▸ Task directions
In the data below, find the line containing "At what coordinates"; transcribe it and each line after it exactly, through the last, skipping pictures.

== == ==

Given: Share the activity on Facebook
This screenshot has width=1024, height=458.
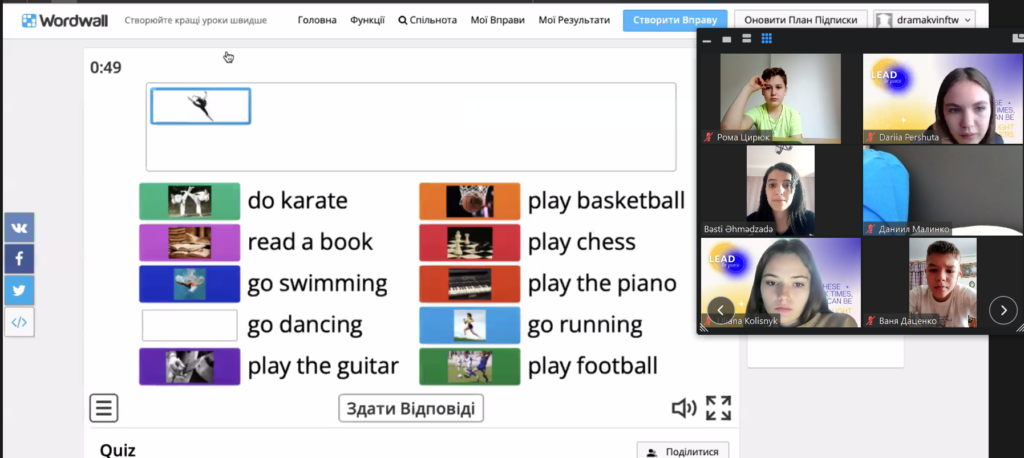Looking at the screenshot, I should coord(20,259).
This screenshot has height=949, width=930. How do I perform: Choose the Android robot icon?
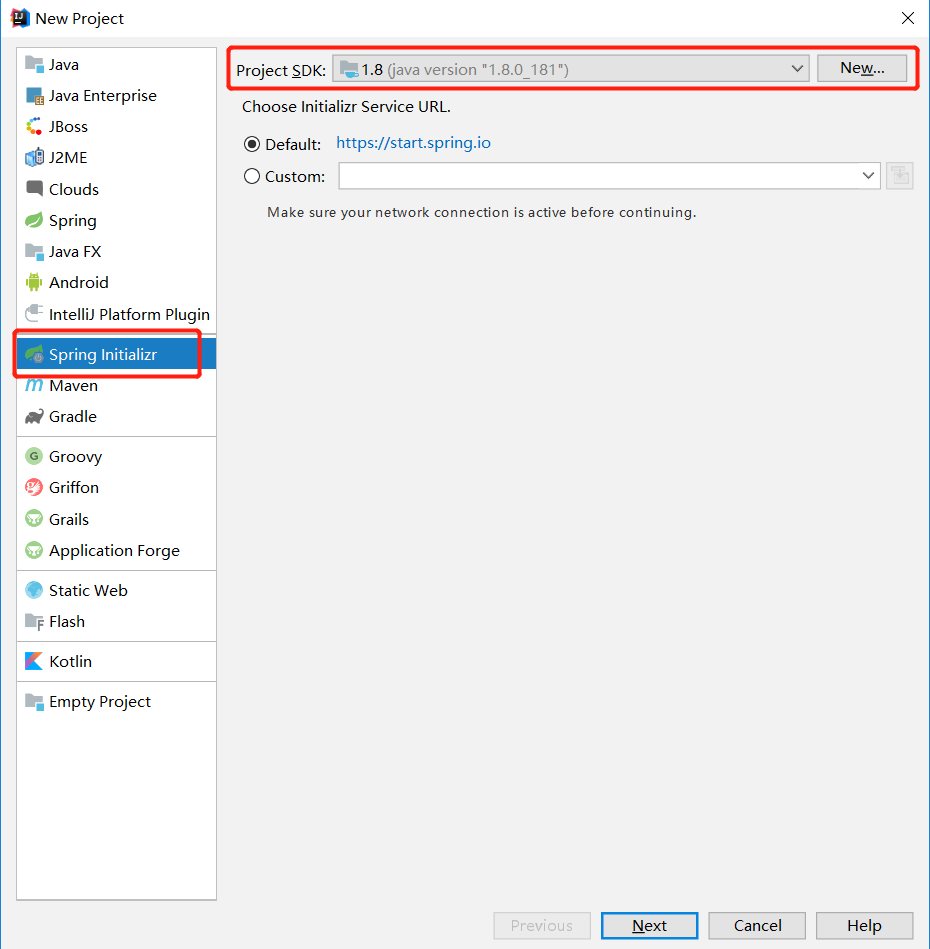(x=34, y=282)
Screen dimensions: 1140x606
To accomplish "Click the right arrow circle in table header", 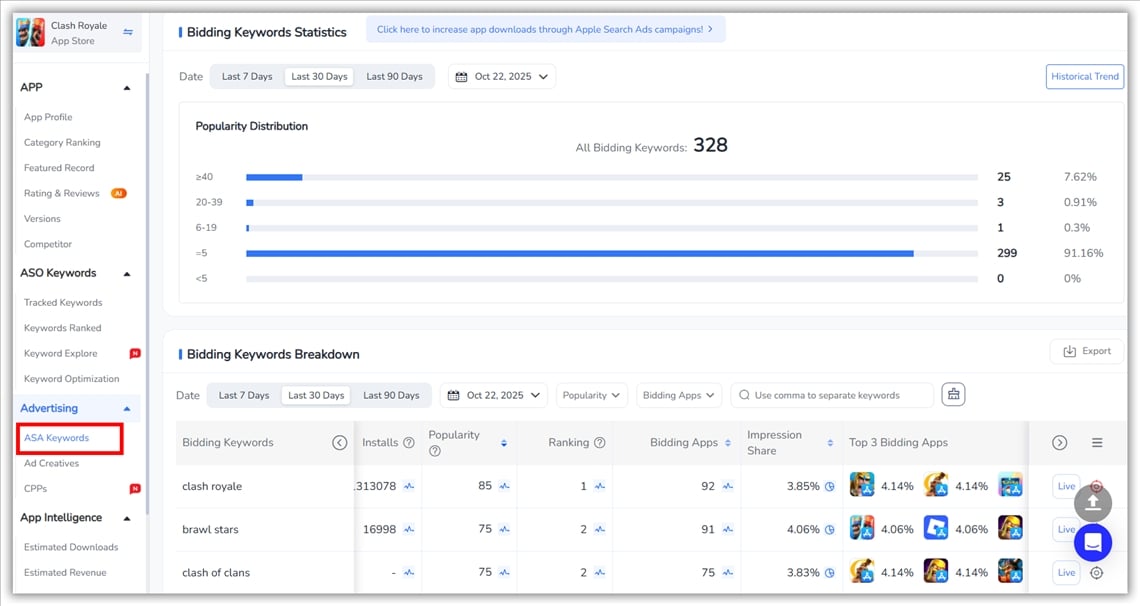I will (x=1059, y=443).
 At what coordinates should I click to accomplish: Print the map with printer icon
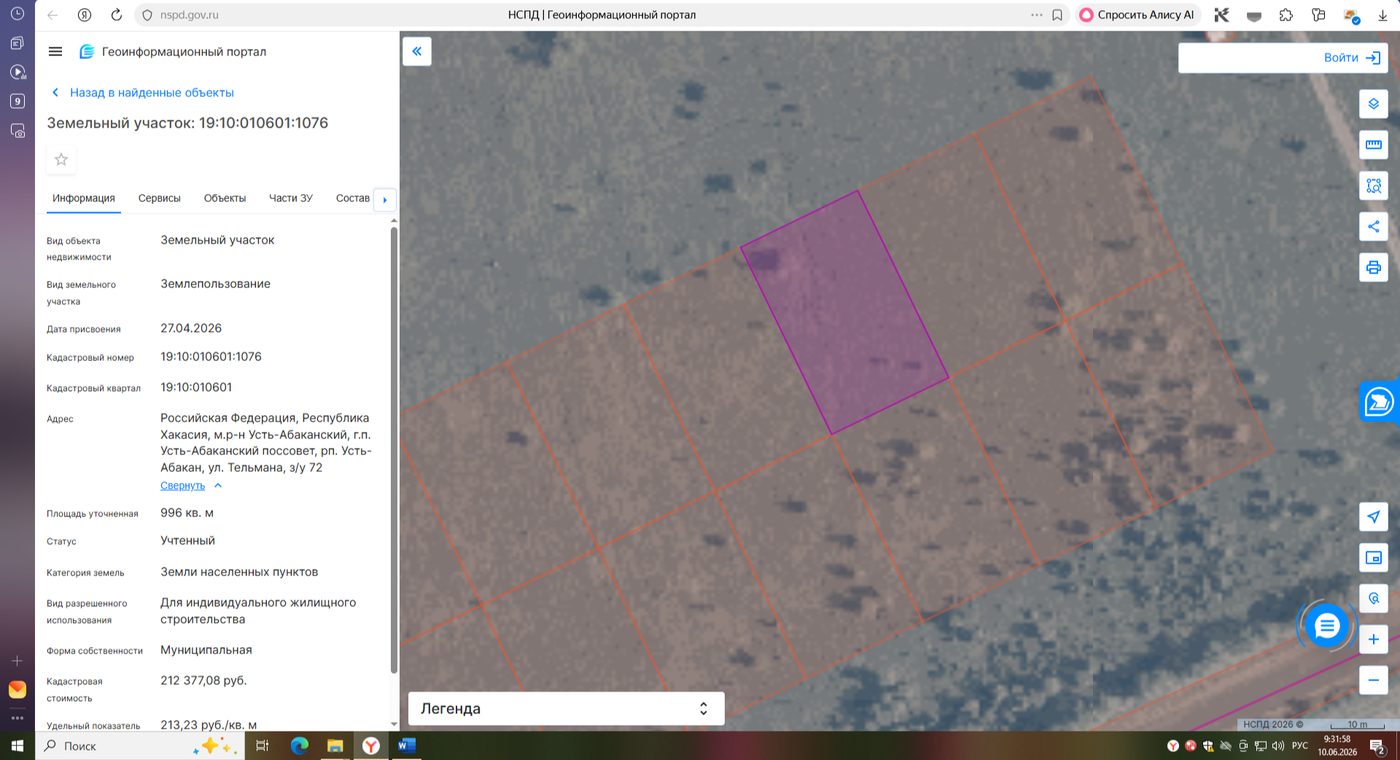1374,267
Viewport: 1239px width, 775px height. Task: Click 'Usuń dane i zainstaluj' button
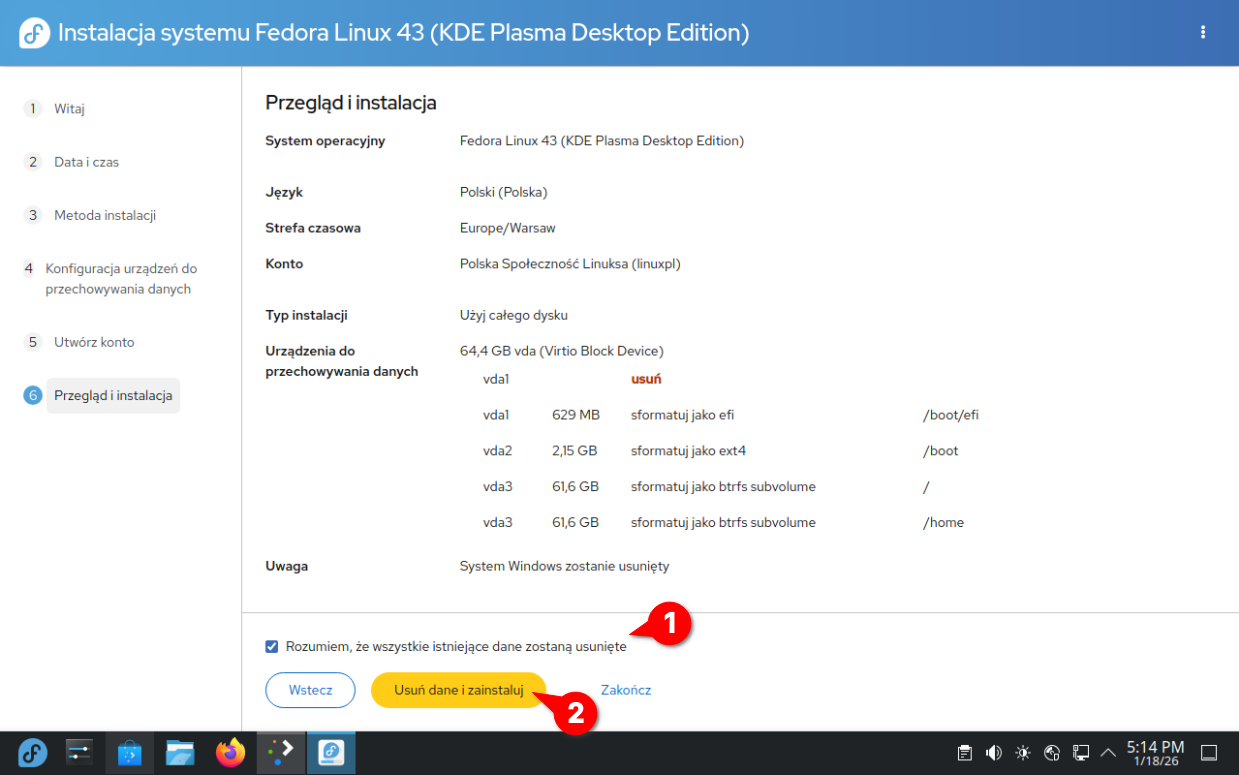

== == ==

▸ Answer section
 At what coordinates should I click to accomplish: Print the map with printer icon
1374,267
Viewport: 1239px width, 775px height. Task: Click 'Usuń dane i zainstaluj' button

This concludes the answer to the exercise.